→ TASK DESCRIPTION:
A word-for-word repetition of all the entries is needed.
* * *
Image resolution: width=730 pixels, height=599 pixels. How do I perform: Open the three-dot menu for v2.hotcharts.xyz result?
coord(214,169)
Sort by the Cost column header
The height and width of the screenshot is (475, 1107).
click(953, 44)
* * *
→ EXERCISE RESPONSE:
Image resolution: width=730 pixels, height=599 pixels. How do I perform: Open the three-dot menu for v2.hotcharts.xyz result?
coord(214,169)
Sort by the Cost column header
The height and width of the screenshot is (475, 1107).
click(953, 44)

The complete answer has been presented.